182 - O TREM

O trem que cortava a serra do meu “Presépio-da-Serra” era, por demais, chique-e-charmoso!
Não só pelo fato de ser “ trem-de-luxo” ou “ super-luxo” como era classificado.
Ele tinha vida própria e, como tal, ditava os destinos geográficos e culturais das pessoas.
Vi muitos grã-finos acertarem seus “Roscopfs” com sua chegada pontual na estação.
Constatei muitas madames de “alto-coturno” se emplumarem para subir nos glamourosos vagões.
Presenciei encontros e despedidas onde o choro e o riso se misturavam com os apitos do trem.Por fim, vivenciei cenas de crianças-em-tom-triunfal, esperando o natal, para ganharem , de seu-papai-noel, um trem que carregasse seus sonhos.
Hoje, o trem que passa ao lado de casa, nada tem a ver com aquele descrito. Ninguém gosta dele.

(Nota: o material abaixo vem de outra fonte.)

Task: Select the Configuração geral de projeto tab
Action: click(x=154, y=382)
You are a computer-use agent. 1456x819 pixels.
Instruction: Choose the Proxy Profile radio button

Tanto que fizemos um abaixo-assinado aos chefes de poder, solicitando sua retirada dos nossos trilhos.As razões são simples: Este trem que nos perturba não tem nada de chique nem charmoso, ao contrário, de dia, só serve para congestionar o trânsito e , de noite, só serve para “aumentar nossa população” .
O pior é que nós, os duzentos e cinquenta mil “abaixo assinados” não ficamos sem resposta.
As autoridades, que aliás, são arquirrivais, associaram-se na calada da noite e nos deram a sentença final:
“ Os incomodados que se retirem!!!”
Muitos , assim como eu, já tomamos a decisão:
Em nome desse trem fantasma, vamos "picar a mula"!!!